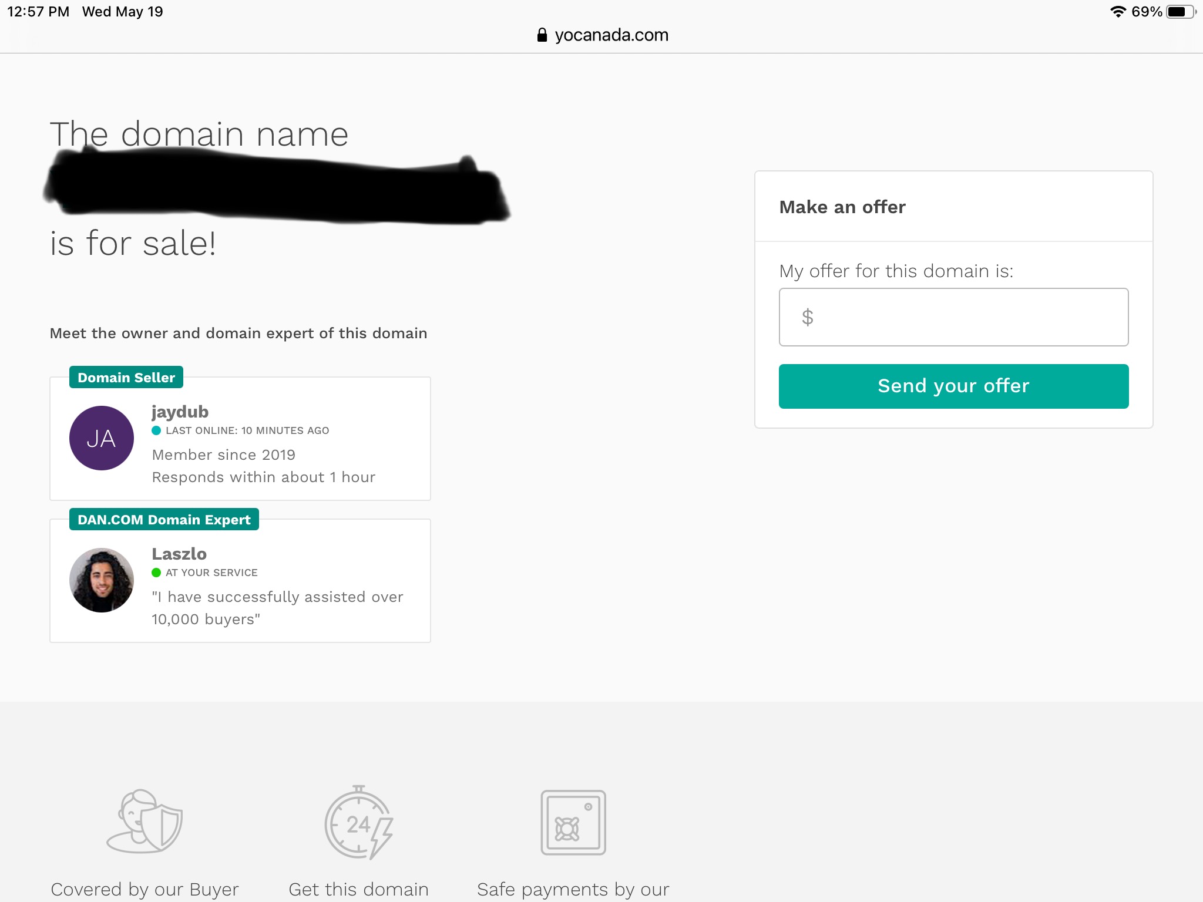Image resolution: width=1203 pixels, height=902 pixels.
Task: Click the DAN.COM Domain Expert tag
Action: 164,520
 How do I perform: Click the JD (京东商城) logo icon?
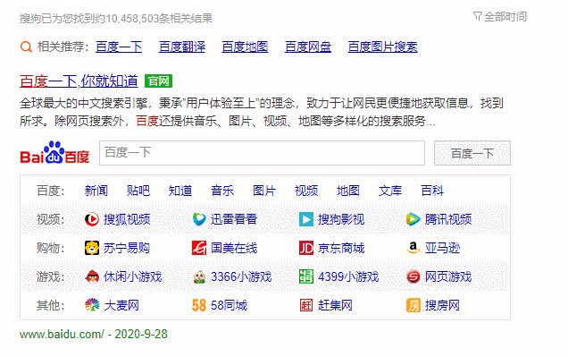click(306, 248)
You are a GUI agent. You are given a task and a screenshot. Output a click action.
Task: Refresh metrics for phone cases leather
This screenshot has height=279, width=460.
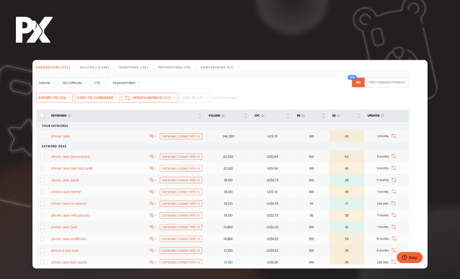pos(394,192)
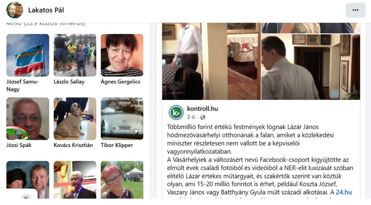Open the kontroll.hu page name link
The height and width of the screenshot is (205, 371).
(202, 109)
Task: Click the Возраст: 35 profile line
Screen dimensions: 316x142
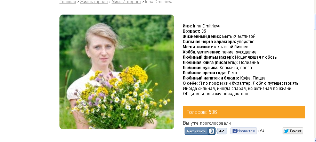Action: (x=194, y=31)
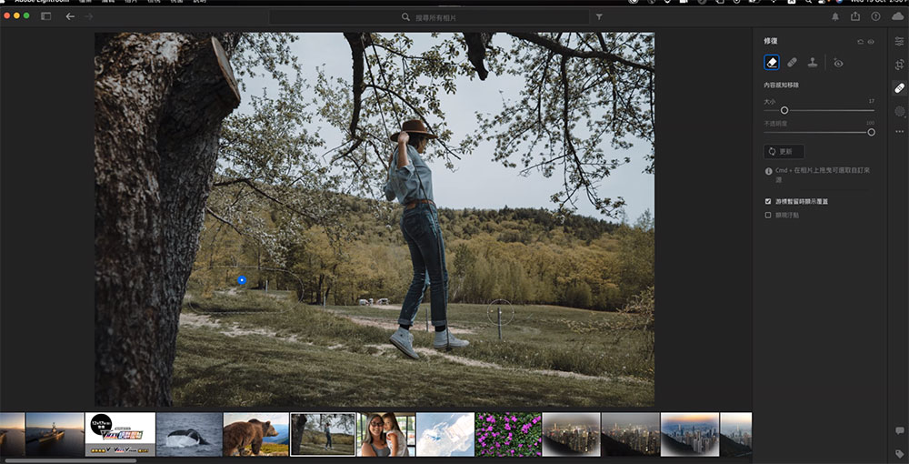Click the Refresh button in Healing panel

(784, 151)
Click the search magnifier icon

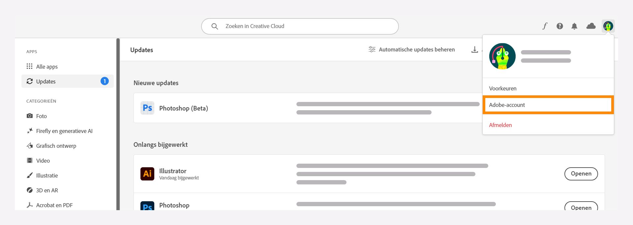coord(215,26)
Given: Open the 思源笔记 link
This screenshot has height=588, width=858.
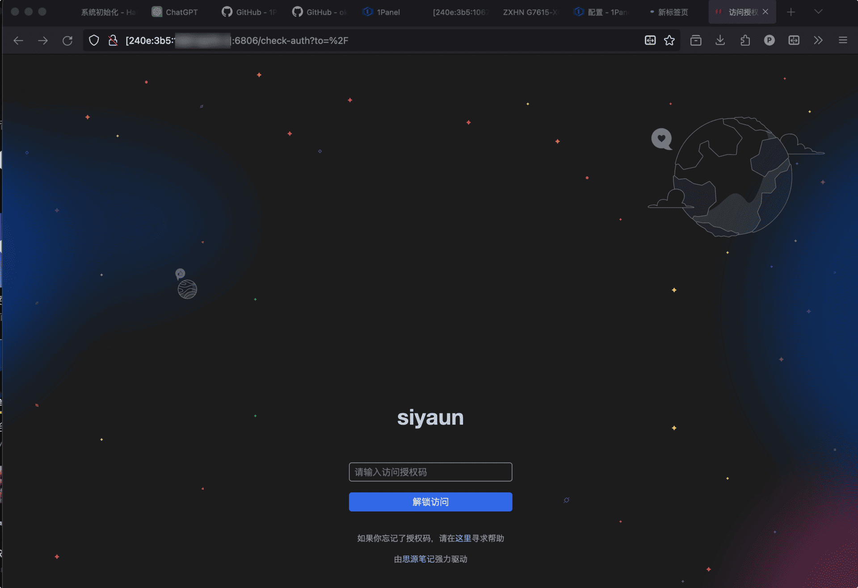Looking at the screenshot, I should (x=418, y=559).
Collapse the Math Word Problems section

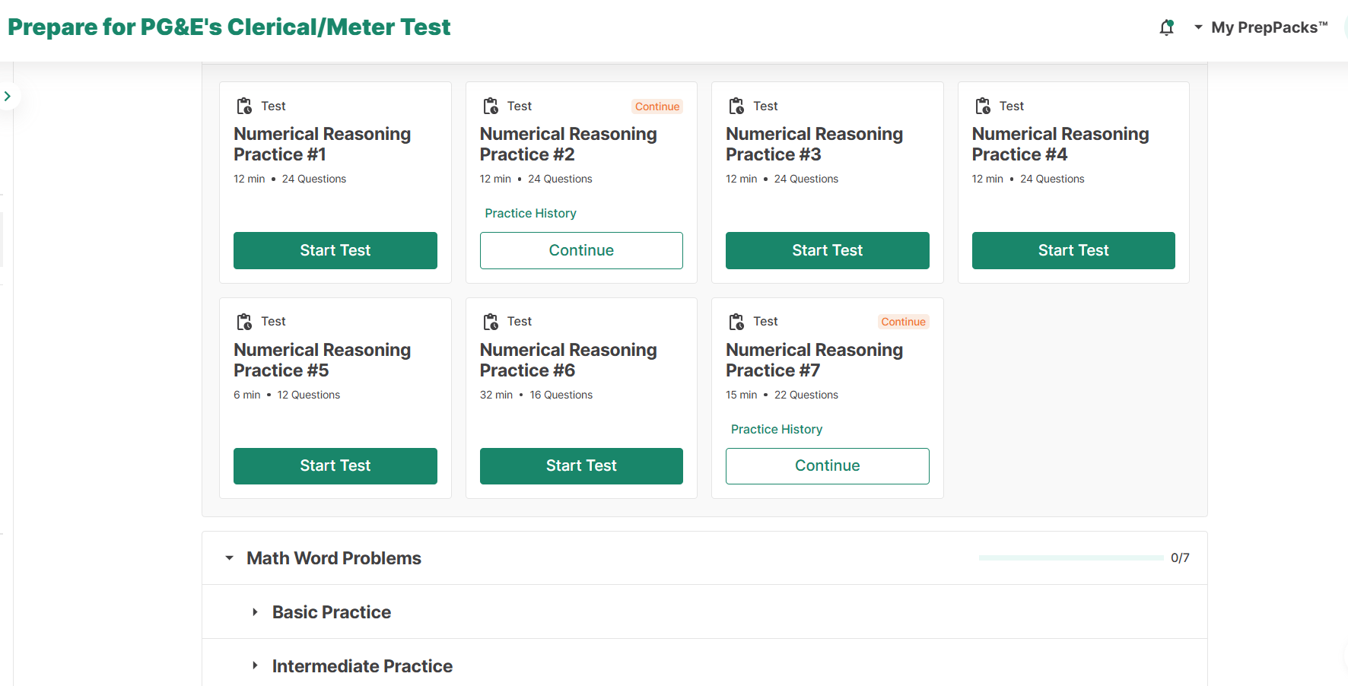[x=229, y=558]
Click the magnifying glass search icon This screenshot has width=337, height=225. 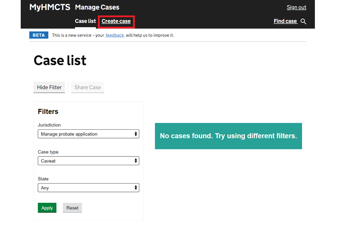304,21
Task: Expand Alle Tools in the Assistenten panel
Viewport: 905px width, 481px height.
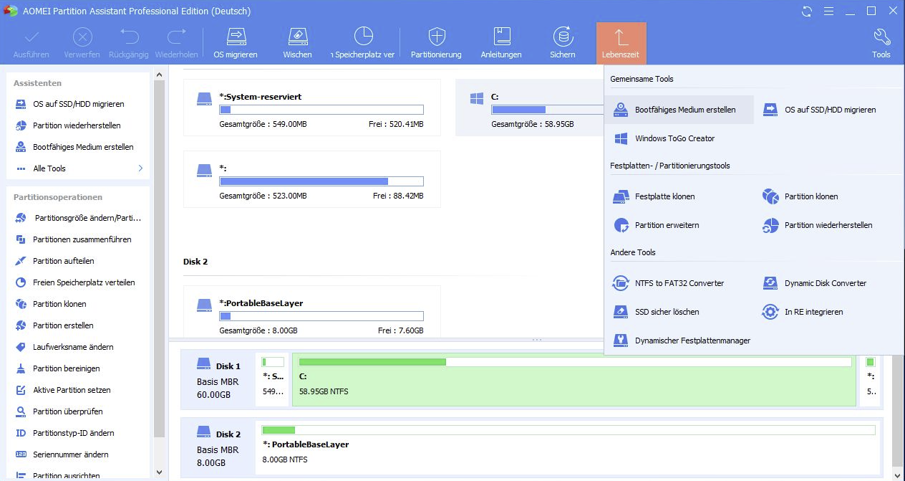Action: click(79, 168)
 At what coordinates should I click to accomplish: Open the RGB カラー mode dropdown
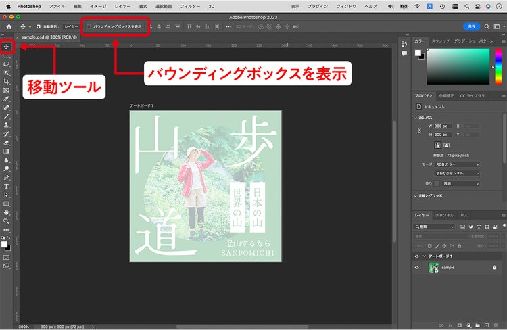coord(457,164)
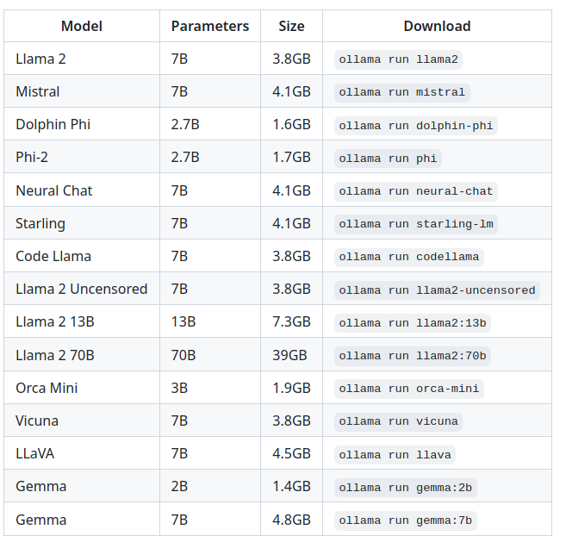
Task: Click the "ollama run llava" command
Action: tap(395, 454)
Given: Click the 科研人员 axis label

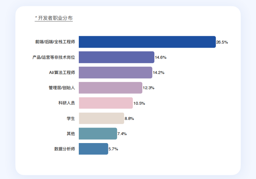Looking at the screenshot, I should [66, 103].
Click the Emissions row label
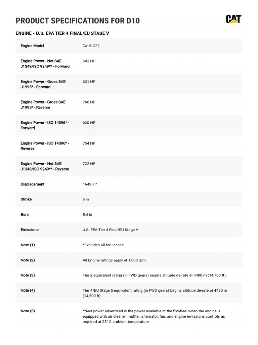Screen dimensions: 258x345 pos(30,230)
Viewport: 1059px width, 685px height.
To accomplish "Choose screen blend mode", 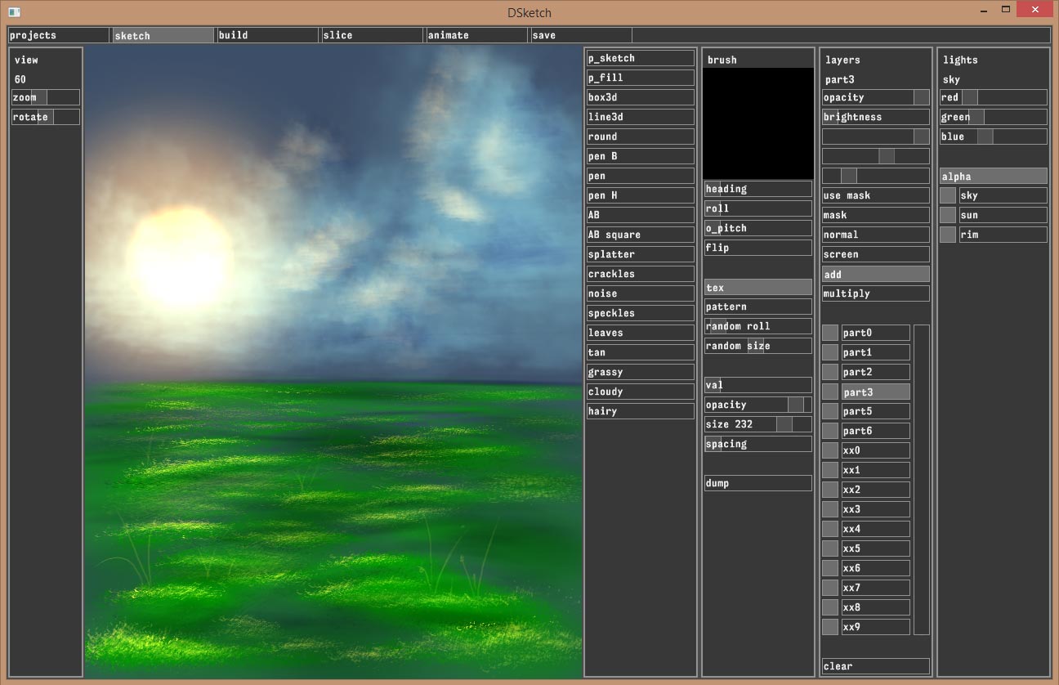I will click(875, 254).
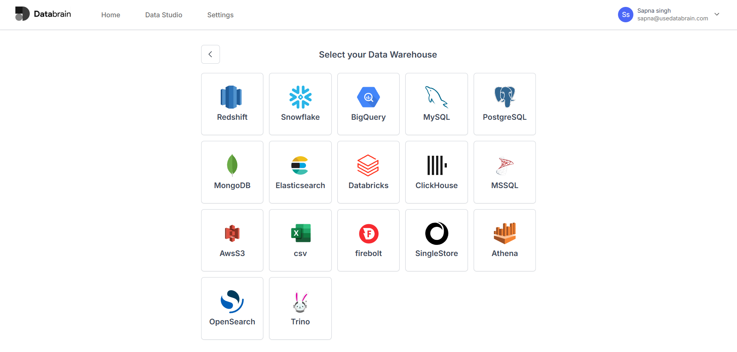Choose the PostgreSQL elephant icon
This screenshot has height=352, width=737.
[x=504, y=97]
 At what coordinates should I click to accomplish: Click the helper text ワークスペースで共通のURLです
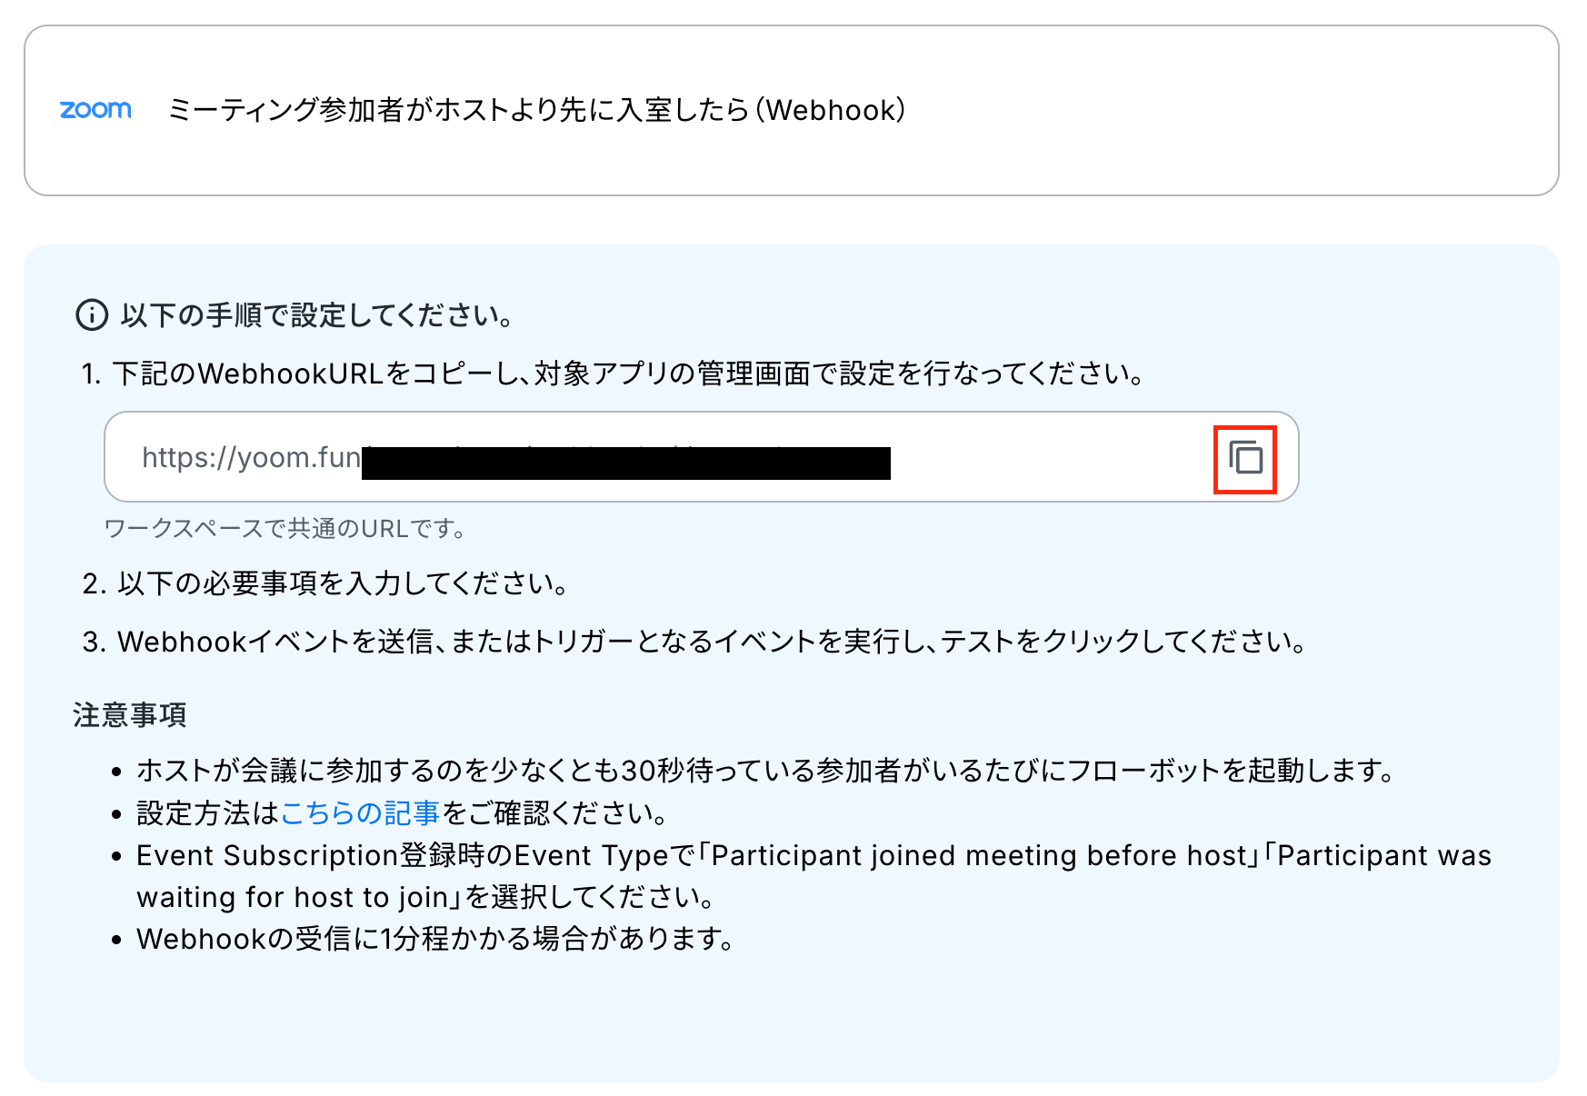(x=284, y=529)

## What is being asked
Transcribe the items verbatim, starting at the line that contains "How do I perform: Click" and ending at the line that contains "[x=229, y=558]". Leave the pictures out of your answer.

## Solution below
 How do I perform: Click the JD (京东商城) logo icon?
click(306, 248)
You are a GUI agent. You are given a task and a screenshot. Output a click action.
Task: Refresh metrics for phone cases leather
This screenshot has height=279, width=460.
pos(394,192)
Open the kontroll.hu page name link
The height and width of the screenshot is (205, 371).
(202, 109)
Task: Click the Возраст: 35 profile line
Screen dimensions: 316x142
Action: (x=194, y=31)
Click the Refresh button in Healing panel

(784, 151)
Click the search magnifier icon

coord(215,26)
Given: Open the 思源笔记 link
This screenshot has height=588, width=858.
Looking at the screenshot, I should (x=418, y=559).
Collapse the Math Word Problems section

[x=229, y=558]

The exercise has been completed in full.